In a seismic change to its evidentiary jurisprudence, New York recently enacted legislation that significantly broadens the admissibility of statements made by a party’s agent or employee.

Until now, New York’s Civil Practice Law and Rules (“CPLR”) had an oft-maligned (or, perhaps sometimes celebrated) quirk—statements of a party’s agent or employee were inadmissible as hearsay unless made by someone with actual authority to speak on behalf of the party. This was in stark contrast to the Federal Rules of Evidence, which require only that the employee or agent be speaking “on a matter within the scope of that relationship and while it existed.”

After applying its strict admissibility standard for over a century, New York apparently decided it was time for a change.  By request of the Chief Administrative Judge upon recommendation of the Advisory Committee on Civil Practice, New York State Senate Bill S7093 in effect conformed New York’s hearsay standard to its federal counterpart. In particular, the new CPLR § 4549 exempts from hearsay a statement offered against an opposing party if made by “the opposing party’s agent or employee on a matter within the scope of that relationship and during the existence of that relationship.”

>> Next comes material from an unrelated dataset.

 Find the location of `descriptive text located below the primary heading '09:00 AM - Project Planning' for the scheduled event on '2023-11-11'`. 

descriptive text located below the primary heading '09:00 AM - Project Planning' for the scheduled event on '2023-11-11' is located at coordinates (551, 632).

As noted in the Bill’s Sponsor Memo, courts applying the former standard, practically speaking, would not admit agent or employee statements into evidence unless made by someone in the upper echelons of management. As a consequence, potentially dispositive evidence was sometimes discarded. The Sponsor Memo gave two noteworthy examples:

In a mid-twentieth century negligence case, Schner v. Simpson, an employee-driver’s statement “I am sorry that I knocked you down, but I think you will be able to get up” was ruled inadmissible. Although it related to the accident at issue and was made in the scope of the driver’s employment, the court ruled that “[g]enerally speaking, employment does not carry authority to make either declarations or admissions.”

Similarly, in a more recent negligence case, Races v. Home, related to a fall allegedly caused by a defective railing, the court ruled inadmissible a maintenance worker’s statement “this is the third time that I fixed this railing and I’m getting sick of it!” This, too, was ruled inadmissible hearsay because the maintenance worker did not have the requisite authority.

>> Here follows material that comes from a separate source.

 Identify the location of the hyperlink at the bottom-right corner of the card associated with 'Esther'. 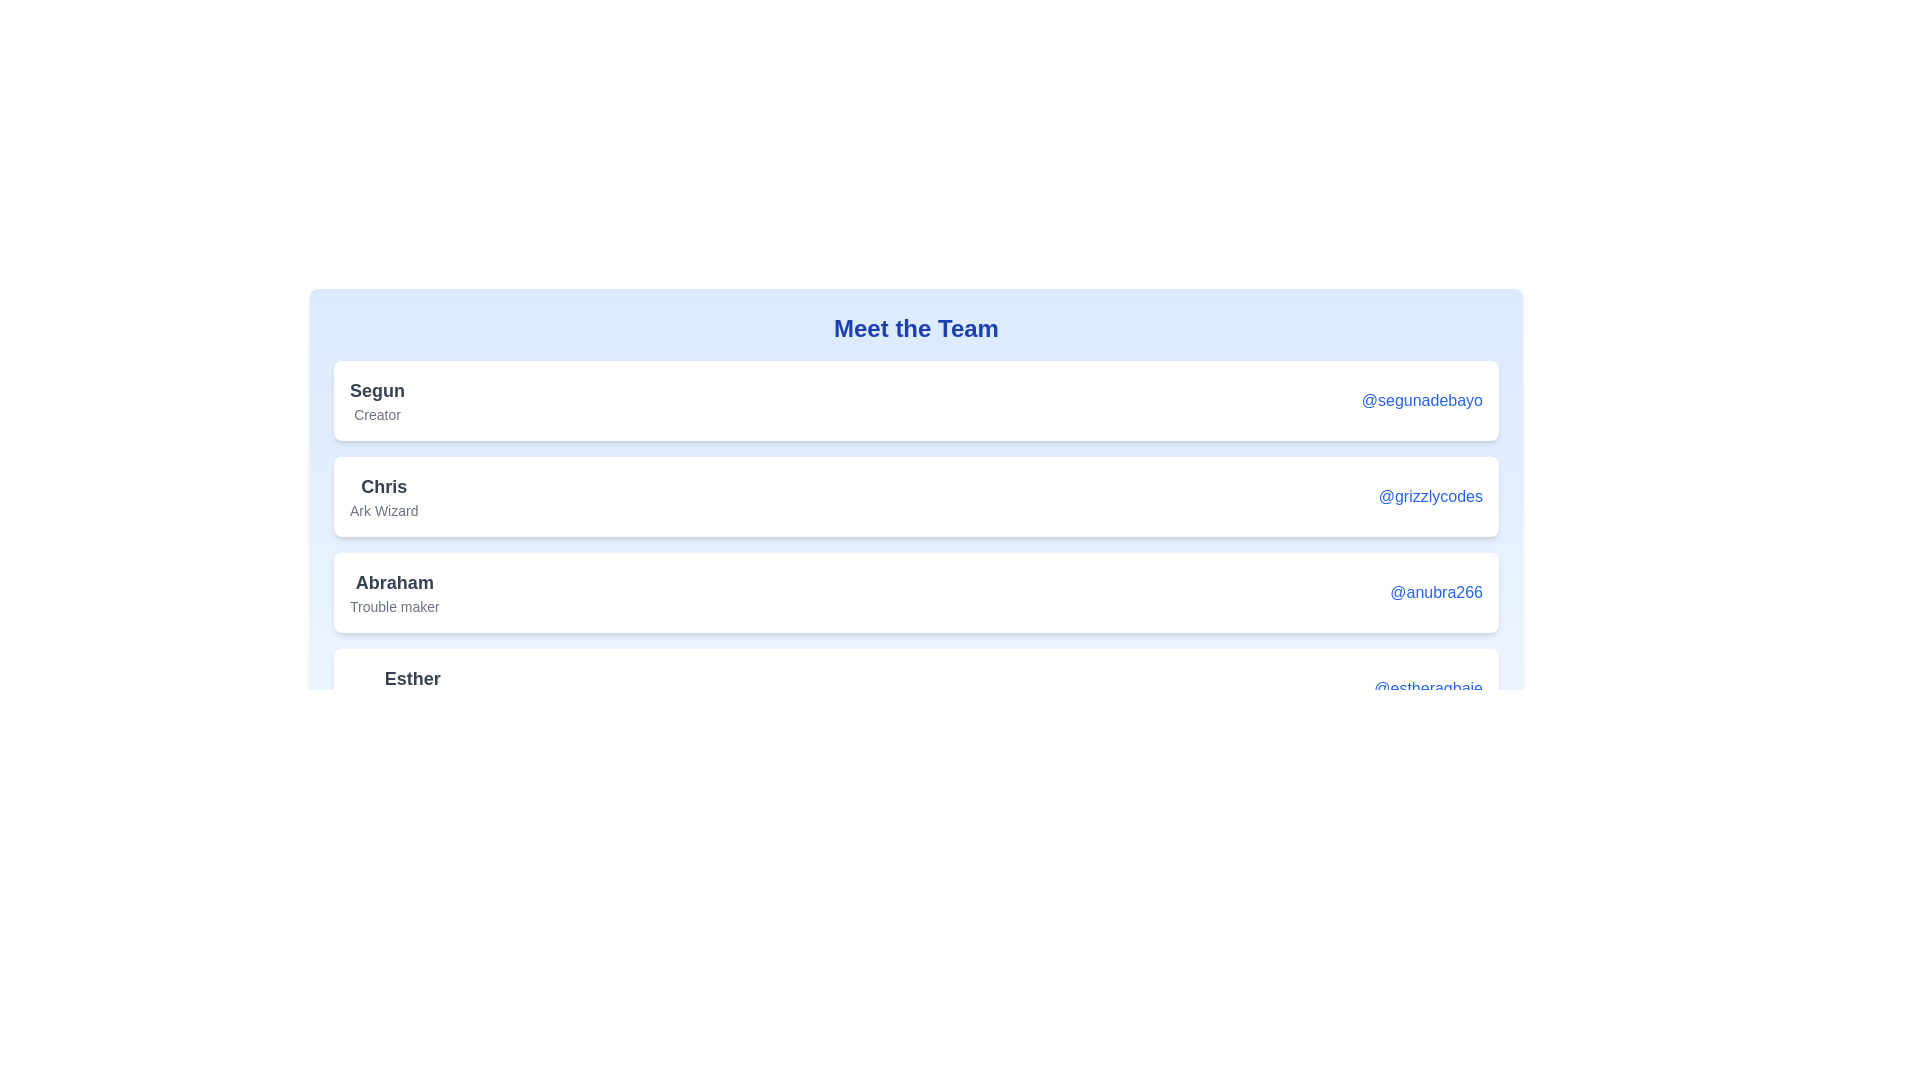
(1427, 688).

According to the Sponsor Memo, these types of statements, in general, should now be admissible. Employers in particular should be mindful of the impact of this new rule. No longer are rank-and-file employee discussions off limits in a litigation—all employees now have the capacity to make potentially case-determinative admissions.

CPLR § 4549 is now effective and applicable to all actions filed in New York state court.